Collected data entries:
+ + +

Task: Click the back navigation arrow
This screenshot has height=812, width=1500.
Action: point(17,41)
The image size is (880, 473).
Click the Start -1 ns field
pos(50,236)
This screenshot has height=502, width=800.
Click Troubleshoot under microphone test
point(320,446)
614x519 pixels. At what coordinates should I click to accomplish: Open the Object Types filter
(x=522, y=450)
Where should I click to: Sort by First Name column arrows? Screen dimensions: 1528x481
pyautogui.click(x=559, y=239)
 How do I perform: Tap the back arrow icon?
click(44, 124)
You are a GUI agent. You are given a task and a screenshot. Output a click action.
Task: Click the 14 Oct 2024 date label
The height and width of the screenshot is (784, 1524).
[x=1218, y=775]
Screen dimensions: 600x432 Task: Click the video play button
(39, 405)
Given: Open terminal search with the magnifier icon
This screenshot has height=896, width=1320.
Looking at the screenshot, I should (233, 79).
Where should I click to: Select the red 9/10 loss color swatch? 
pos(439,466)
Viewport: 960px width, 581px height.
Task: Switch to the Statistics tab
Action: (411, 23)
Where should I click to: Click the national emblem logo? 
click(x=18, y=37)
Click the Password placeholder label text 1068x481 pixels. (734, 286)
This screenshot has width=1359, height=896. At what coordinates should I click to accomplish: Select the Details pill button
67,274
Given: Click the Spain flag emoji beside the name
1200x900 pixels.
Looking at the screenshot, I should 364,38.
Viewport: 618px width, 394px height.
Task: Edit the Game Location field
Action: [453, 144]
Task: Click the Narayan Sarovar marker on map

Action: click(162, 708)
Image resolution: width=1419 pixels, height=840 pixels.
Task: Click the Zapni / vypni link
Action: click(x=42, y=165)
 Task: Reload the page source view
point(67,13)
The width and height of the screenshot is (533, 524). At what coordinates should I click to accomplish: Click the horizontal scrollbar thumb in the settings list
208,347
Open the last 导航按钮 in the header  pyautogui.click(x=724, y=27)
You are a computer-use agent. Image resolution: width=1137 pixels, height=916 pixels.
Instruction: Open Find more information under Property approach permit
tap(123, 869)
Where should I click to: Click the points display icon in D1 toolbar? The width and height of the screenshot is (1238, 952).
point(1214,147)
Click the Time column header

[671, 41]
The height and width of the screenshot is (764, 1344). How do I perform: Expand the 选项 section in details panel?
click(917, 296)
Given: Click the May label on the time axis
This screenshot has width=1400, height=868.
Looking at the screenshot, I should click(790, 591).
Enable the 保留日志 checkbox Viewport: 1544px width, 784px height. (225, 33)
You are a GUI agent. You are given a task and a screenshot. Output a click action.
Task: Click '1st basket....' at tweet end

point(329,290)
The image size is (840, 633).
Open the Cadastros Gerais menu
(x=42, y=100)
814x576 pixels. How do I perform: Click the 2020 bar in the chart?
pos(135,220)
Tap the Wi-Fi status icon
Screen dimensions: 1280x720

+ + +

Every record is to be repeated exactly as it stands above.

Task: Click the back navigation arrow
This screenshot has height=812, width=1500.
Action: point(17,41)
The image size is (880, 473).
Click the Start -1 ns field
pos(50,236)
This screenshot has height=502, width=800.
Click Troubleshoot under microphone test
point(320,446)
614x519 pixels. At what coordinates should I click to accomplish: Open the Object Types filter
(x=522, y=450)
Where should I click to: Sort by First Name column arrows? Screen dimensions: 1528x481
pyautogui.click(x=559, y=239)
 How do I perform: Tap the back arrow icon?
click(44, 124)
You are a GUI agent. You are given a task and a screenshot. Output a click action.
Task: Click the 14 Oct 2024 date label
The height and width of the screenshot is (784, 1524).
[x=1218, y=775]
Screen dimensions: 600x432 Task: Click the video play button
(39, 405)
Given: Open terminal search with the magnifier icon
This screenshot has height=896, width=1320.
Looking at the screenshot, I should (233, 79).
Where should I click to: Select the red 9/10 loss color swatch? 
pos(439,466)
Viewport: 960px width, 581px height.
Task: Switch to the Statistics tab
Action: (411, 23)
Where should I click to: Click the national emblem logo? 
click(x=18, y=37)
Click the Password placeholder label text 1068x481 pixels. (734, 286)
This screenshot has width=1359, height=896. At what coordinates should I click to accomplish: Select the Details pill button
67,274
Given: Click the Spain flag emoji beside the name
1200x900 pixels.
Looking at the screenshot, I should 364,38.
Viewport: 618px width, 394px height.
Task: Edit the Game Location field
Action: [453, 144]
Task: Click the Narayan Sarovar marker on map

Action: click(162, 708)
Image resolution: width=1419 pixels, height=840 pixels.
Task: Click the Zapni / vypni link
Action: click(x=42, y=165)
 Task: Reload the page source view
point(67,13)
The width and height of the screenshot is (533, 524). At what coordinates should I click to accomplish: Click the horizontal scrollbar thumb in the settings list
208,347
Open the last 导航按钮 in the header  pyautogui.click(x=724, y=27)
You are a computer-use agent. Image resolution: width=1137 pixels, height=916 pixels.
Instruction: Open Find more information under Property approach permit
tap(123, 869)
Where should I click to: Click the points display icon in D1 toolbar? The width and height of the screenshot is (1238, 952).
point(1214,147)
Click the Time column header

[671, 41]
The height and width of the screenshot is (764, 1344). How do I perform: Expand the 选项 section in details panel?
click(917, 296)
Given: Click the May label on the time axis
This screenshot has width=1400, height=868.
Looking at the screenshot, I should click(790, 591).
Enable the 保留日志 checkbox Viewport: 1544px width, 784px height. (225, 33)
You are a GUI agent. You are given a task and a screenshot. Output a click action.
Task: Click '1st basket....' at tweet end

point(329,290)
The image size is (840, 633).
Open the Cadastros Gerais menu
(x=42, y=100)
814x576 pixels. How do I perform: Click the 2020 bar in the chart?
pos(135,220)
Tap the Wi-Fi status icon
Screen dimensions: 1280x720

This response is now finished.